Associate Professor Brendon O'Connor from the University of Sydney's US Studies Centre says the shooting and the political environment echoes that around the time of the Oklahoma bombing.
"The best recent parallel was in 1995 with the Oklahoma City bombings of April that year when Timothy McVeigh - who was one of these extremely anti-government people - blew up a federal government building and I think about 165 people were killed," he said.
"That was a tragedy and in many regards, there was a pulling back after that event, as Bill Clinton talked at the time about the need for a much more civil way of talking about government and really calling upon his opponents to tone down some of their anti-government rhetoric."
Fierce political debate has broken out in the wake of the weekend's shooting, but for over a year the atmosphere in American politics has been explosive.
The rise of the conservative Tea Party movement in response to US government bailouts and taxes has seen an increase in angry public rallies and the use of violent imagery.

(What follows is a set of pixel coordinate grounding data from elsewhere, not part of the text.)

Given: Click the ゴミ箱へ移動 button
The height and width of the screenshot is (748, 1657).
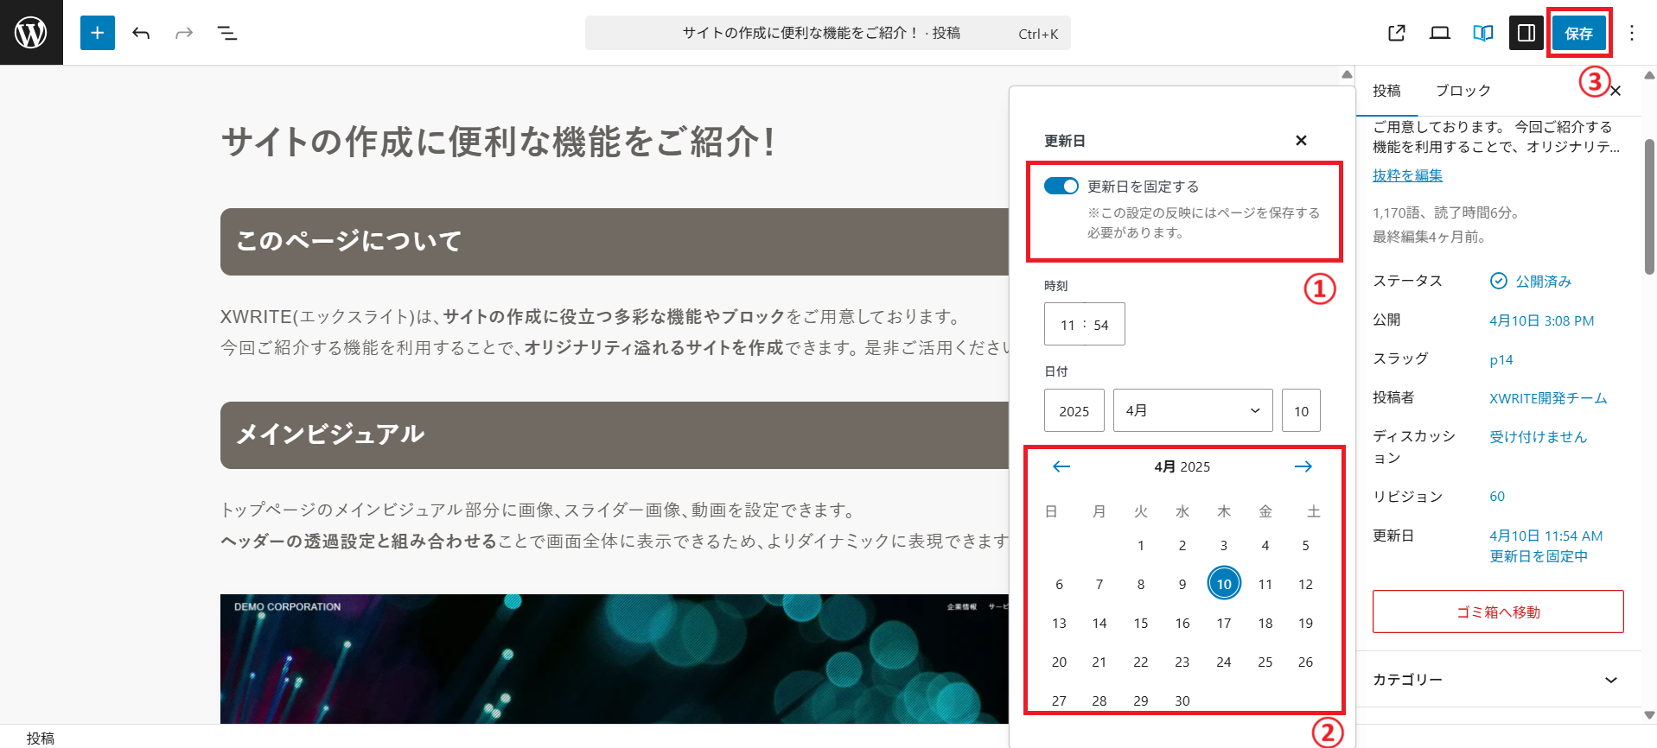Looking at the screenshot, I should (x=1498, y=612).
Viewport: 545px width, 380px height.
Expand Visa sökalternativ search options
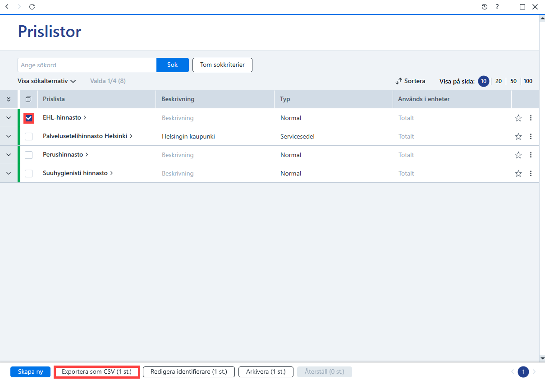pyautogui.click(x=47, y=81)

Professor O'Connor says the inflammatory nature of US politics is concerning.
"What I'm most concerned about is the anti-government rhetoric," he said.
"If you continually suggest that your government is corrupt or illegitimate or that your government is trying to take over your life ... then there are unfortunately people that take this incendiary language much more to heart, much more seriously, much more maybe psychically in the case of this gunman."
In the crosshairs
The spotlight has fallen on a campaign website for Republican and Tea Party darling, Sarah Palin, that put rifle crosshairs over several congressional districts, including that of Ms Giffords, and urged voters to "reload".
But Professor O'Connor says such violent imagery is not exclusively used by Republicans.
"The use of firearms, gun imagery, runs pretty deep in American culture," he said.
"The candidate who just won the senate seat in West Virginia - a Democrat - one of the ads he had was him loading a shotgun or a rifle and shooting at a target, which was policy to address global warming."
"It's not exclusively a Tea Party or a Republican thing, but I think on the conservative or on the right side of politics it's more commonplace."
Professor O'Connor says these types of messages have inflamed tensions, particularly in Arizona.
He points to comments from the sheriff investigating the Tuscon shooting.
"Comment by the sheriff in Arizona that really there is a climate of hatred in Arizona, things have really just become toxic politically," he said.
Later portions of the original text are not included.